» **Your task**
Take the line containing "Viewport: 2100px width, 466px height." and every line after it to the end of the records, and copy them exactly, leaving out pictures.

» **Source material**
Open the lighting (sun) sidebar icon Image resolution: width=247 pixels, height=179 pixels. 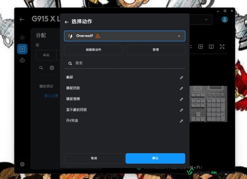22,38
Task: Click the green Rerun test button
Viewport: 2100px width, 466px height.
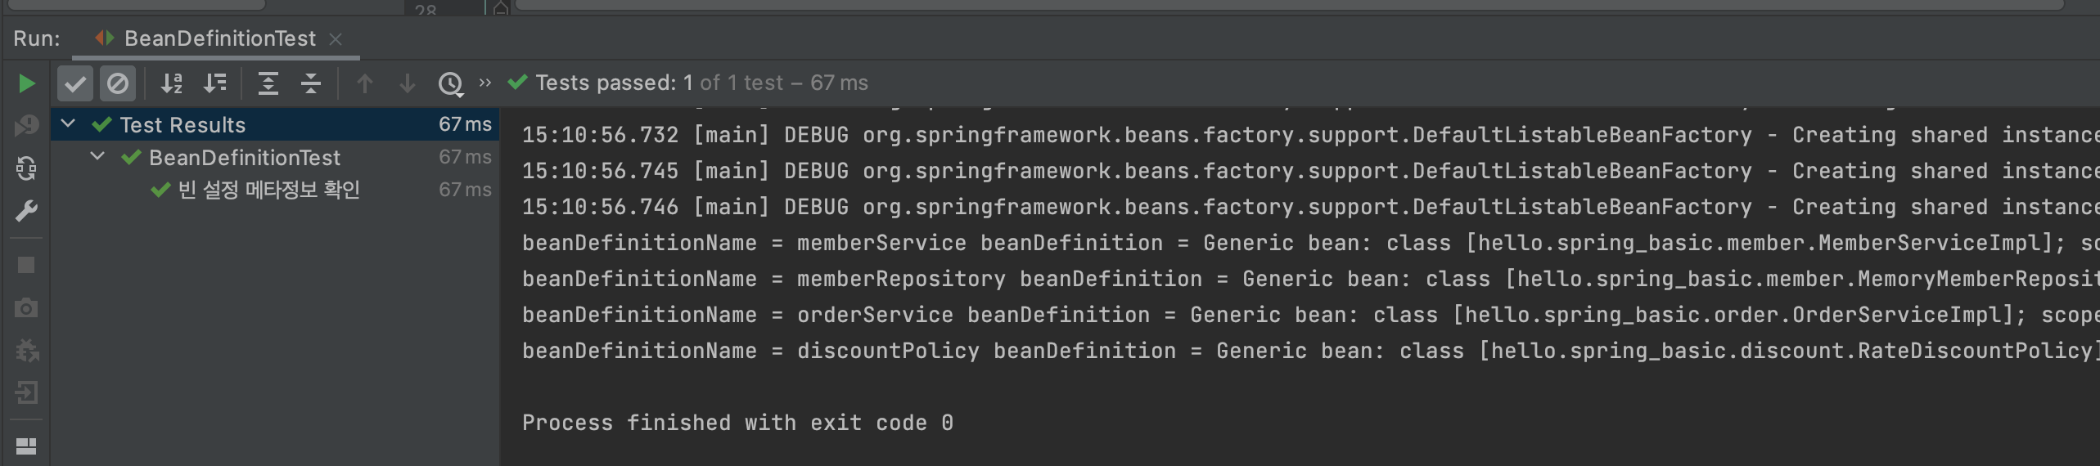Action: (26, 83)
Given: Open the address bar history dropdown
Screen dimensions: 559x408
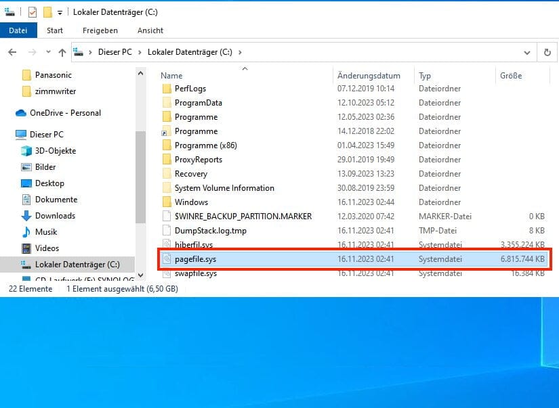Looking at the screenshot, I should (527, 52).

» **Exercise response**
Viewport: 2100px width, 466px height.
Action: (26, 83)
Given: Open the address bar history dropdown
Screen dimensions: 559x408
Looking at the screenshot, I should (527, 52).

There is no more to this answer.